Arredio a entrevistas, depois de anos conversou com jornalistas, não apenas argentinos. Nas mídias sociais, instigados pela controvérsia da capa, ele se tornou um dos assuntos mais abordados (lembrando o que aconteceu no Brasil com Caravanas, de Chico Buarque, que despertou atenção primeiramente por causa da canção lançada como single). Mas dificilmente La Ciudad Liberada baterá em vendas e execução o campeão El Amor Después Del Amor.
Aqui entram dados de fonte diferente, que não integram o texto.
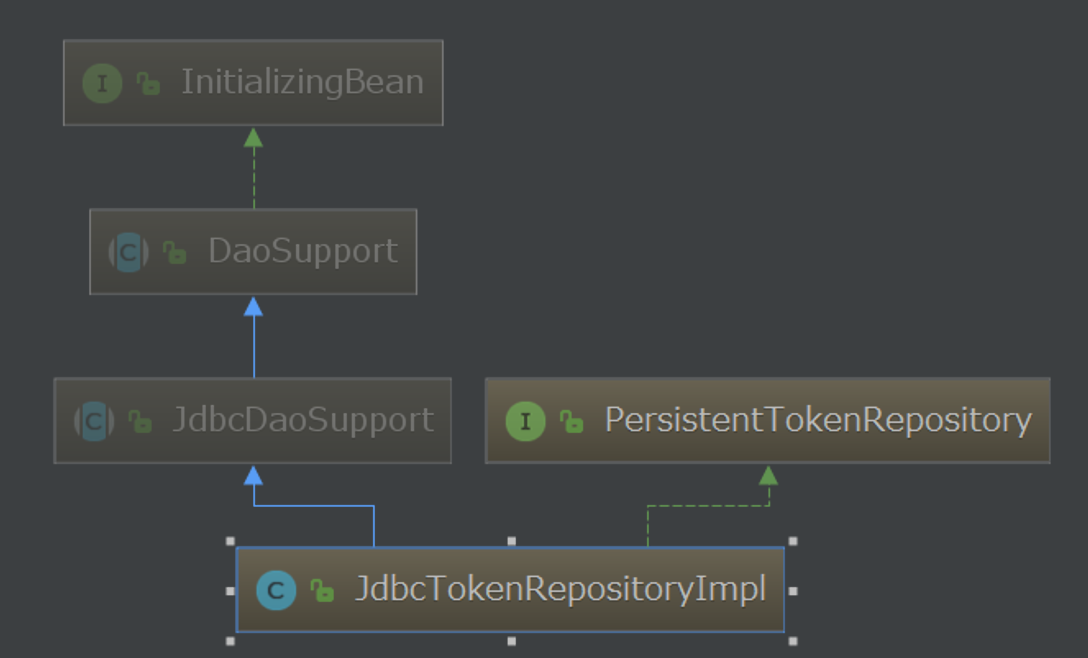Select the DaoSupport class name

[302, 251]
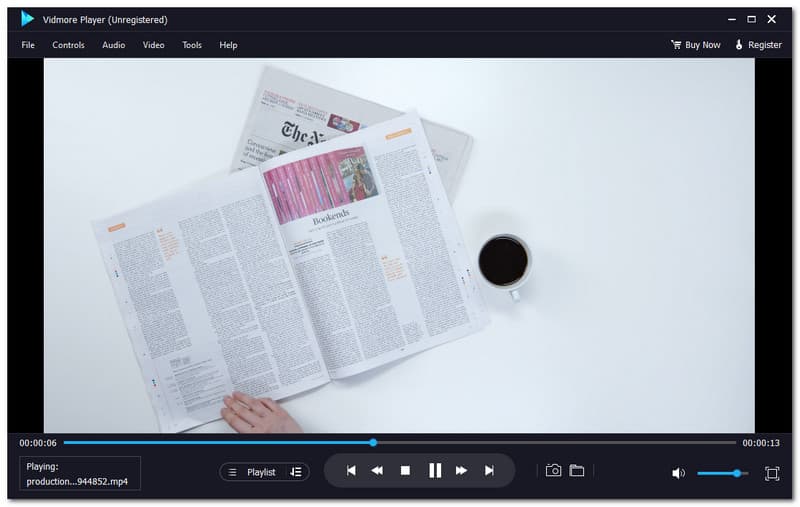The height and width of the screenshot is (507, 800).
Task: Adjust the volume slider handle
Action: (737, 473)
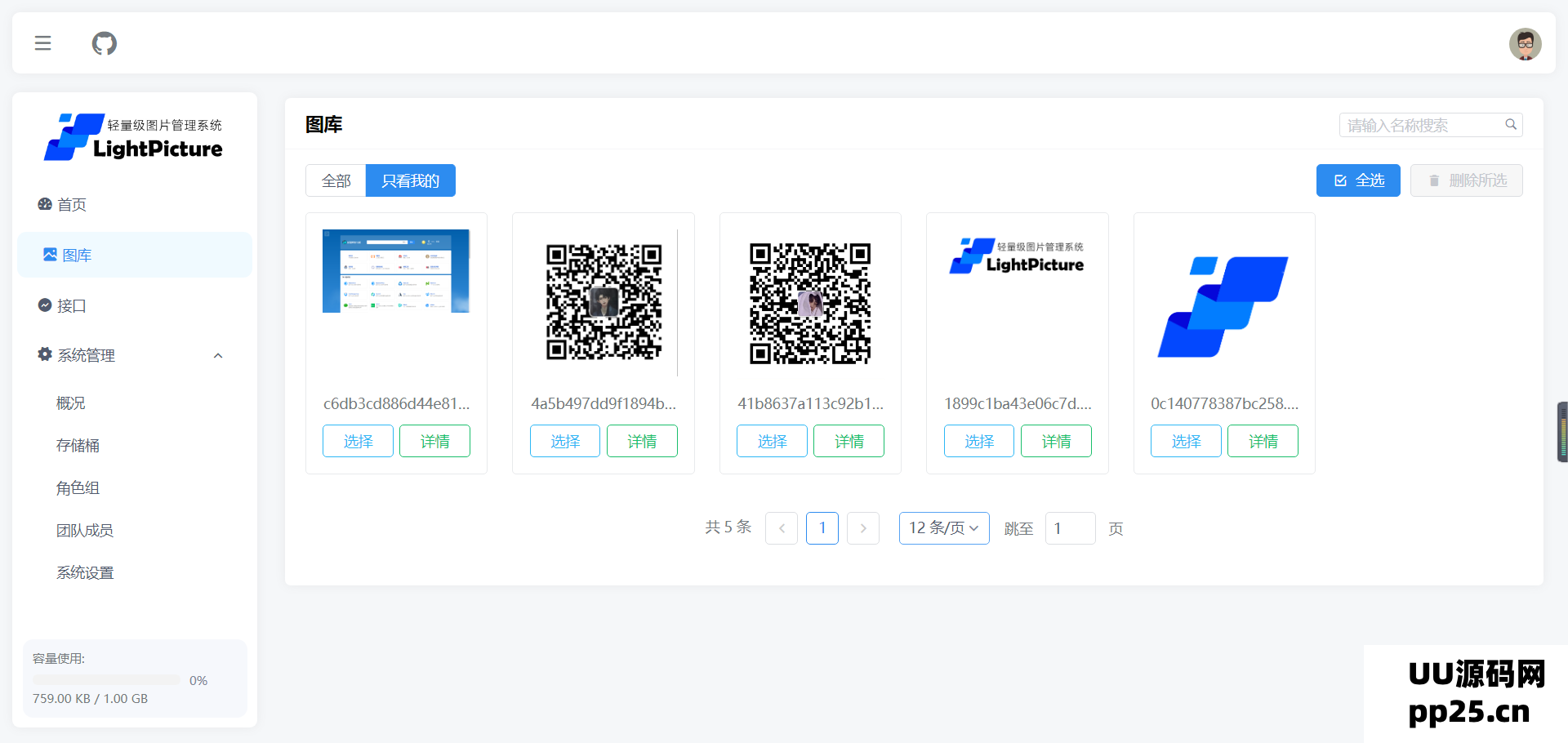The width and height of the screenshot is (1568, 743).
Task: Click the GitHub icon in the header
Action: (x=104, y=43)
 De 22 anos atrás, o disco que mais vendeu na Argentina foi lançado no apogeu das gravadoras, numa conjuntura econômica favorável, continua imbatível, embora ele toque muito pouco hoje no país, cujas paradas são dominadas pela música de grande apelo popular e pouco refinamento. “Não queria o mesmo sucesso. Ah, não. Queria sim, mas não sei se vai ser. Mas, claro, queria. Porém, para mim, o maior sucesso são os filhos (tem dois). Depois disto, a carreira pode subir, cair, não tem problemas”, comenta.
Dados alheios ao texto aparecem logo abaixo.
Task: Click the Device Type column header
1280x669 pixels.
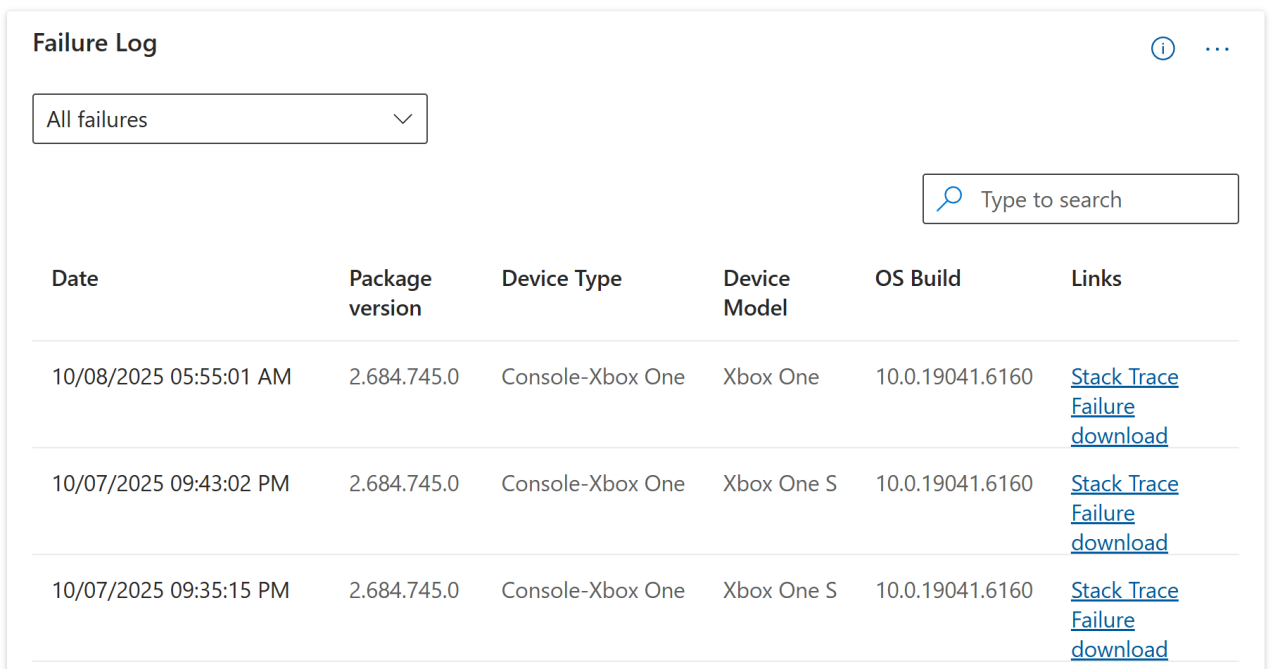Action: tap(561, 278)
 Curioso em Fito Paez é não se notar em sua música a influência da MPB, exaustivamente tocada no seu país nos anos 70 e 80. A dupla Toquinho e Vinicius se apresentavam para os argentinos tanto quando para os brasileiros: “Conheci a Bossa-nova no final dos anos 1960, meu pai tinha todos discos de Tom Jobim e Chico Buarque. Um disco marcante foi um com Vinicius de Moraes, com Maria Creusa e Toquinho, gravado ao vivo no La Fusa (em Mar del Plata), que foi uma grande sucesso na Argentina. Na minha casa se escutava ópera, Giuseppe Verdi, mas meu pai também era também fã de João Gilberto”, lembra.
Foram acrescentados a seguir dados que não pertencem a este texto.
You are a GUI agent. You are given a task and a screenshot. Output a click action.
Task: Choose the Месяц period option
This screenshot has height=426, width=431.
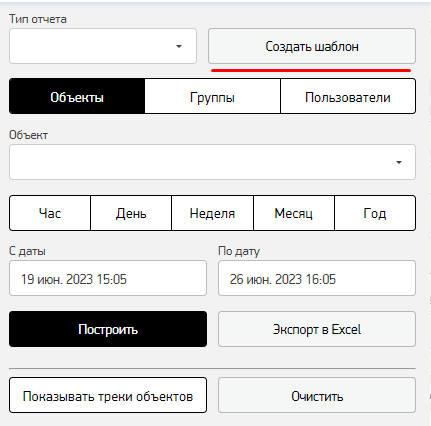tap(294, 213)
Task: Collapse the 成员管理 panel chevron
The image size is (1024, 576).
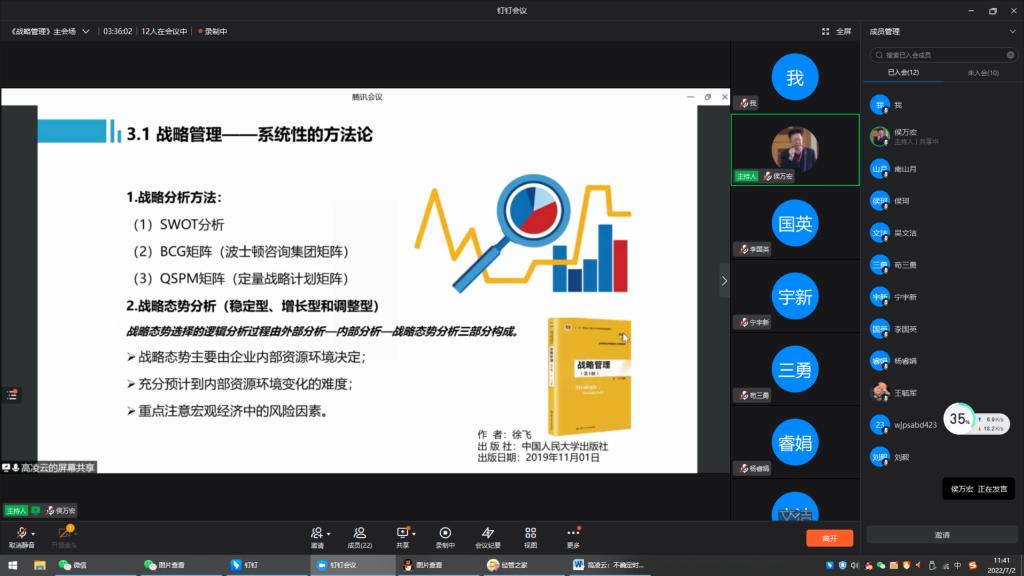Action: 1012,31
 Os muitos discos de Fito Paez lançados no Brasil, por mais bem divulgados, esbarraram na barreira do idioma. Um disco que gravou com Paulinho Moska, Loucura Total, com boa cotação na imprensa, passou em branco, aqui e na Argentina: “Até fizemos um concerto para a imprensa em Buenos Aires, mas não tocou. Na verdade, foi mais uma ideia da Sony Brasil”, diz Paez.

 POLÍTICA

 Surgido nos anos 1970, em Rosário, numa onda musical badalada no país, Fito Paez começou a aparecer quando tocou com Charly Garcia, outro nome de sucesso popular e prestígio na Argentina igualmente um ilustre desconhecido no Brasil. Tocou também com uma lenda do rock argentino, Luiz Alberto Spinetta (falecido em 2012). Seu sucesso na carreira solo foi imediato. Aceito até por artistas mais aproximados da música tradicional, feito Mercedes Sosa, que gravou dele Vengo a Ofrecer Mi Corazón (do álbum Giros), que virou uma espécie de hino político. Hoje outra geração ocupa as paradas argentinas, e a política não é o seu tema preferido. “Hoje eu moro no mundo, então nem tenho uma opinião sobre os novos músicos, mas ainda há muita política na música. Acho que no Brasil também. Caetano sempre termina de uma maneira ou outra na política, com um gesto, com uma opinião, com uma música. Na Argentina sei que acontece mais com os artistas mais velhos, nó temos um vínculo profundo com a política”.